Brigitte paused, spaghetti-laden fork held in mid-air. "No …" she said slowly, as if she were chewing on her words as well. "I'm from a suburban shithole." She continued to eat contemplatively. "Probably a hundred miles away by now," she added, almost like an afterthought. The sheer contempt with which she spoke of her hometown shocked Jeremy. While he hadn't exactly enjoyed his youth either, he could still reminisce about it without sounding like he wanted to vomit.

"Which town? Maybe I know where it is." He hoped he hadn't sounded too eager. Brigitte didn't look like she would entertain the notion of being dragged back there, not by a lone librarian, or even the National Guard. She hesitated for a while, presumably decided whether or not to inform him, before responding.

"Bailey Downs."

"Oh." He hadn't expected to be familiar with the place of Brigitte's origins, but it disappointed him anyway when he wasn't. "I haven't heard of it."
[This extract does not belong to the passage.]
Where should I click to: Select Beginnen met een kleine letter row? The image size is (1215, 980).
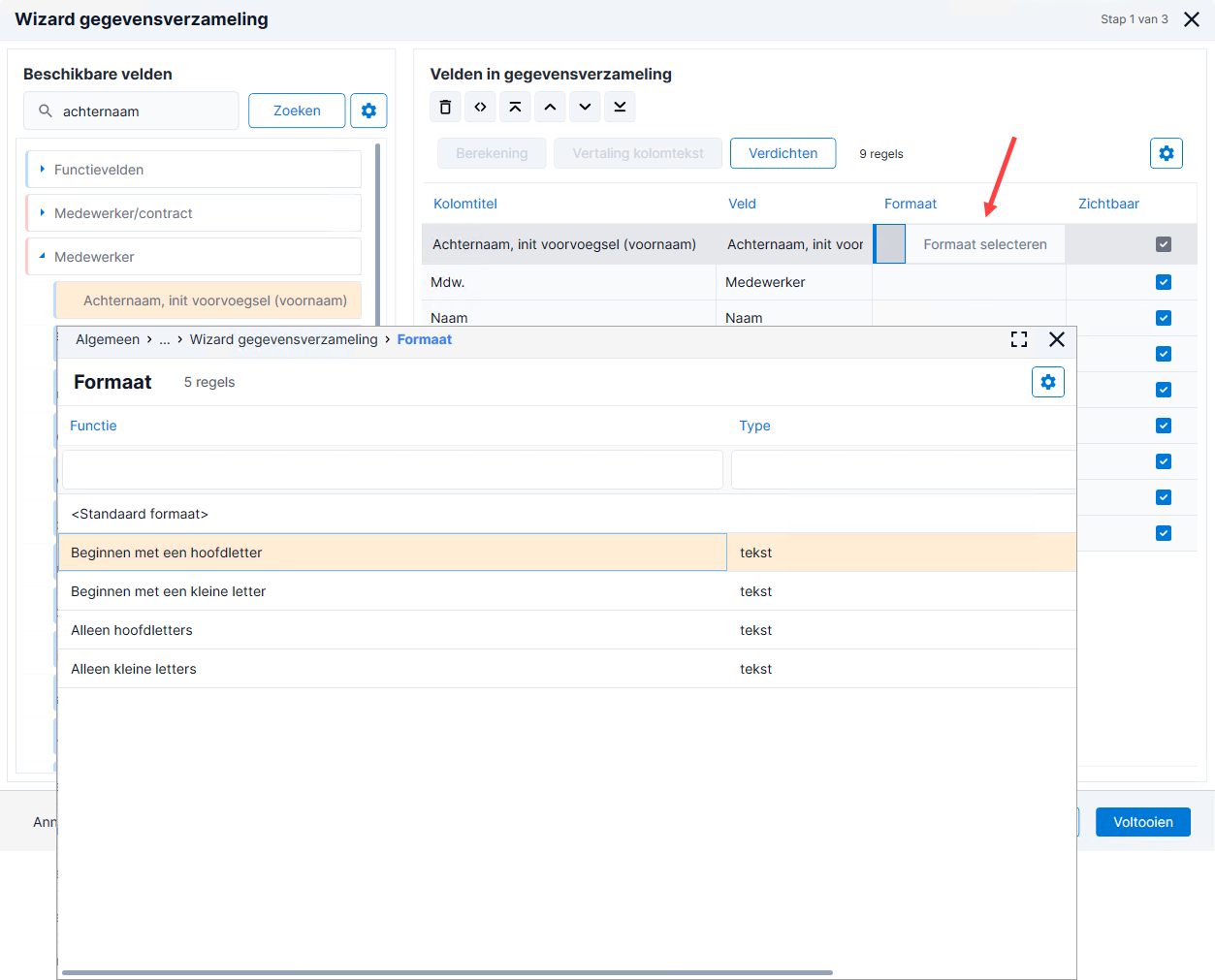click(567, 591)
"Then, you're fortunate." Again, the unadulterated hatred disarmed him, and he struggled for a grip on the conversation before it subsided into silence again. Anything was better than that. That silence made him feel like her enemy.

"So, have you learned anything useful about … bloodletting?"

He immediately cursed himself. He wasn't supposed to bring up anything which might make her uncomfortable, and something told him that her acquisition of knowledge in that field wasn't a random, self-detached study. She shot him a short, piercing stare, and stood, picking up her plate and silverware to carry to the sink. The sound of running water, again.

"Wait, you don't have to do that!"

Why are you treating her like a guest? This girl almost got you killed. She's also on drugs, as you seemed to have conveniently forgotten. A fact which you still haven't had the nerve to do anything about.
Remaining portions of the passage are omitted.